*Exercise tasks*
A – In the tarot passage, which Knight signals a slow pace?
B – List every individual card mentioned by name in the tarot passage.
C – Put this sentence from the tarot passage into Spanish: "They are also a constant reminder that life is a journey."

*Extract*

/---

Two of the Knights can have a special job of indicating timing, that is, how fast something will happen, or how quickly you should move to make something happen. The Knight of Swords is about swiftness, while the Knight of Pentacles indicates a slow pace.
When Pages and Knights appear together, they may talk about a sibling group, with the Knights likely to be the older siblings.
Very often, the Knights appear to tell us to get off our butts and get moving. They can be a gentle or not-so-gentle nudge from the Universe to move forward toward our goals. They are also a constant reminder that life is a journey. Given their particular messages, they can evoke some of the same emotions and information as the Fool and the Chariot.
Reading the Tarot Pages
The four Pages of tarot are all about communication, and they can communicate a lot!
You are being Paged! That is something I sometimes say when I see a few Pages in a tarot spread. Sometimes a predominance of Pages can tell us that the Universe is communicating directly with us. It is ‘paging’ us, if you will, to get our attention and give us our marching orders.
Other times, Pages can give different sorts of messages. While the tarot Court, in general, can be tricky to interpret, the tarot Pages seem to be the most elusive and difficult to nail down.

\---

*Material supplied*
/---

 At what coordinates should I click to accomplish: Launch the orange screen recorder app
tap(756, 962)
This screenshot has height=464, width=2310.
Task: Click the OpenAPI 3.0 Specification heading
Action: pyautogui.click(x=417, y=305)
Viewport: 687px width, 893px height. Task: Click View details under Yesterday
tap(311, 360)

\---
/---

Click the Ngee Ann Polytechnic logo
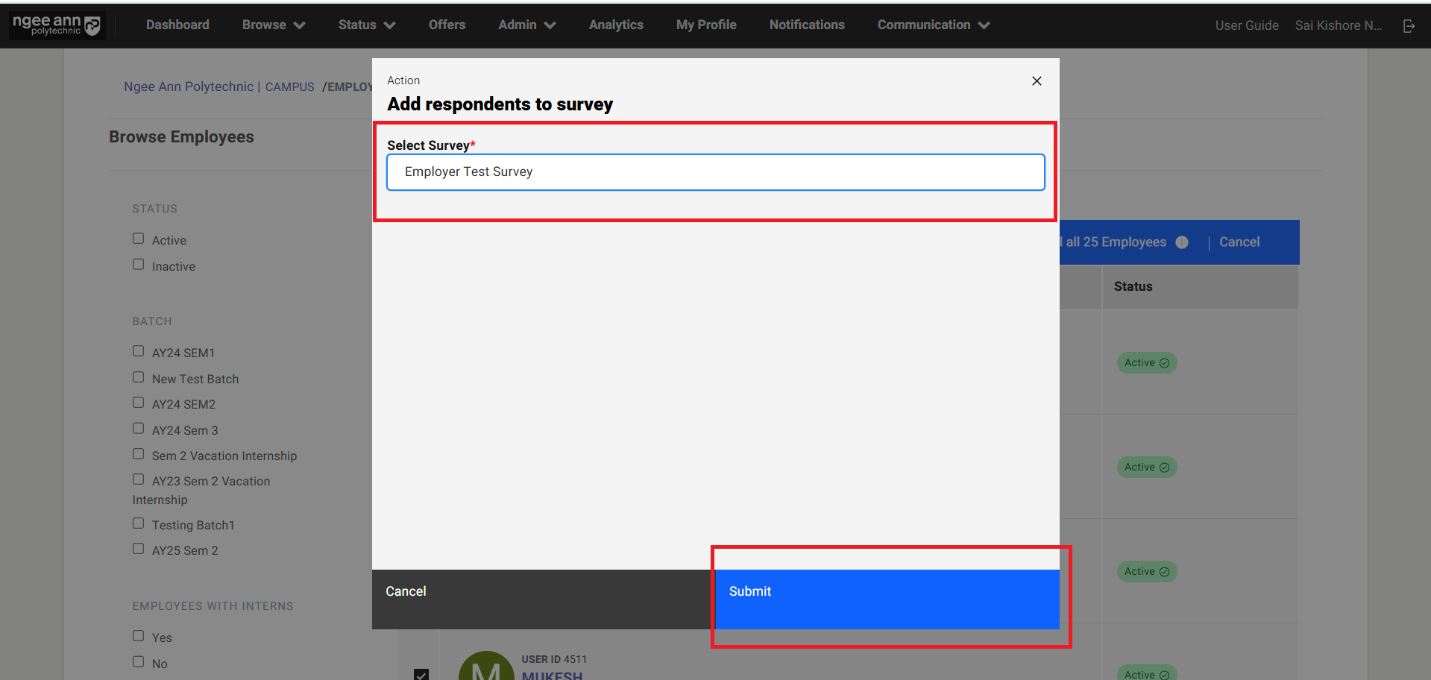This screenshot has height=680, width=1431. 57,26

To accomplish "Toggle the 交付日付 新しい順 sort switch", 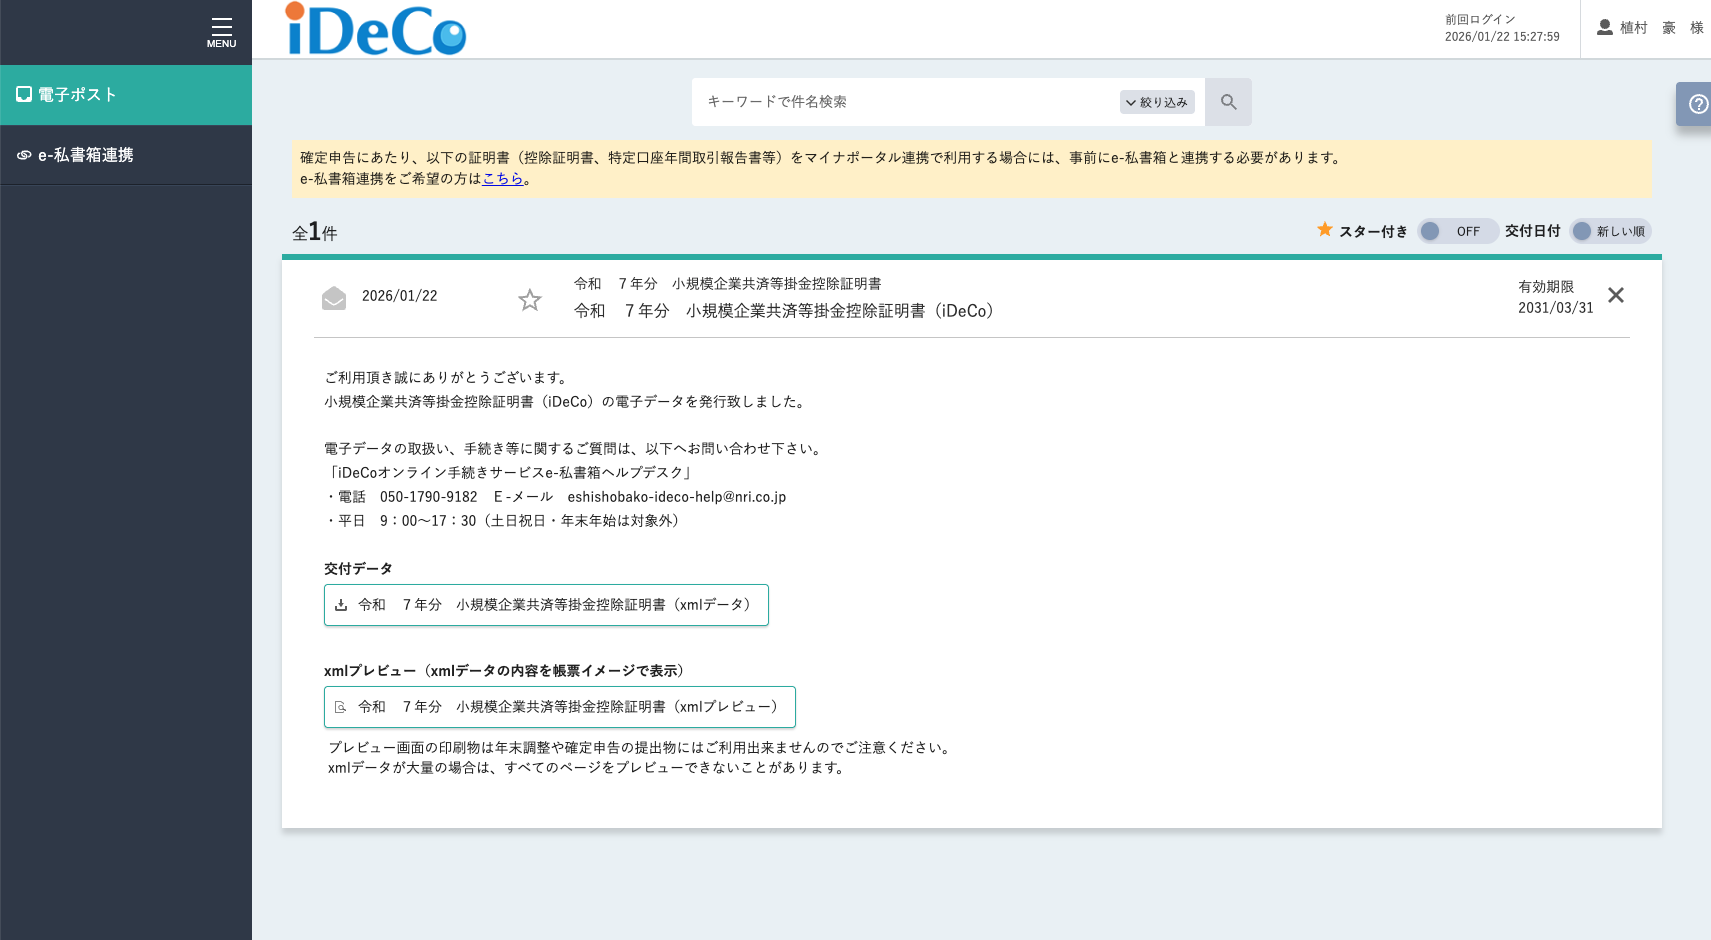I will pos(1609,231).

\---

*The responses*
A – The Knight of Pentacles.

B – Knight of Swords, Knight of Pentacles, the Fool, the Chariot

C – También son un recordatorio constante de que la vida es un viaje.